The living circumstances alone tell a story of instability and neglect. A baby girl, just months old, housed in a car in the cold Indiana winter. What those circumstances also tell you is that Amiah had virtually no protection. She could not speak. She could not seek help. She could not do anything except exist, and hope that the people around her would keep her safe.
They did not.
The Last Day
On March 9, 2019, at approximately 1:15 in the afternoon, witnesses at the South Holmes Avenue residence saw Robert Lyons leave the house carrying Amiah. He was driving a maroon 1996 Isuzu Rodeo described as being in poor condition. The plan, according to Amber, was that Lyons would drop Amiah off with Browning to spend the night as a babysitter. That was the last time Amiah was seen alive.

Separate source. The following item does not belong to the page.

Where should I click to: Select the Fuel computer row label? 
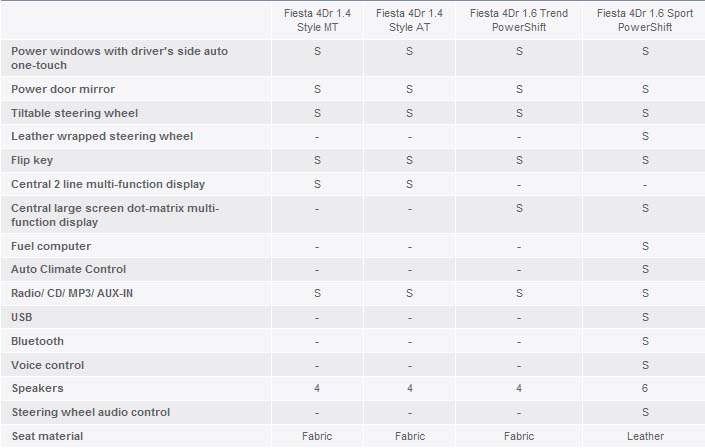click(51, 246)
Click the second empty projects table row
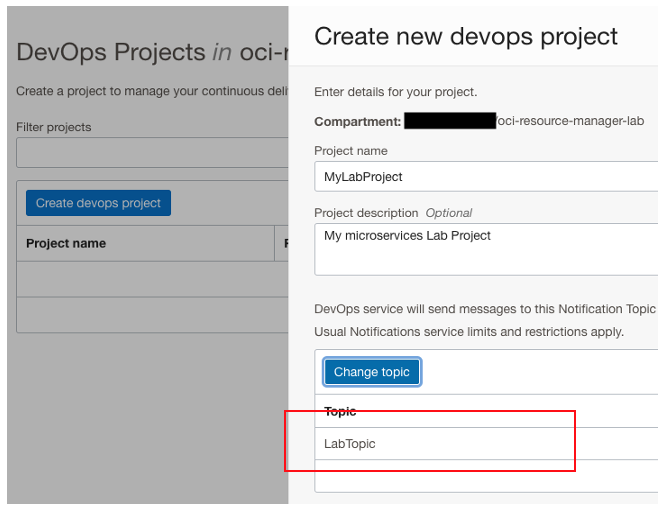Viewport: 670px width, 512px height. [152, 315]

A witness who later came forward told investigators she had seen Amiah, Amber, Lyons, and Browning together at the Ramada by Wyndham Hotel near Interstate 465 and Crawfordsville Road on March 8 and 9 of 2019. What she described seeing on that camera was devastating. A picture of the baby wearing the same pajamas seen in news photos with her mother, lying on a bed with her eyes closed, and the entire left side of her face covered in bruises. The witness described a second photo in which the baby appeared either gravely ill or no longer alive. The group, she said, left behind an infant car seat and a pack-n-play when they checked out of the hotel room, which had been left in a state of disarray. Cadaver dogs later hit on evidence found along the banks of Eagle Creek near McCarty Street, where several of Amiah's belongings were recovered.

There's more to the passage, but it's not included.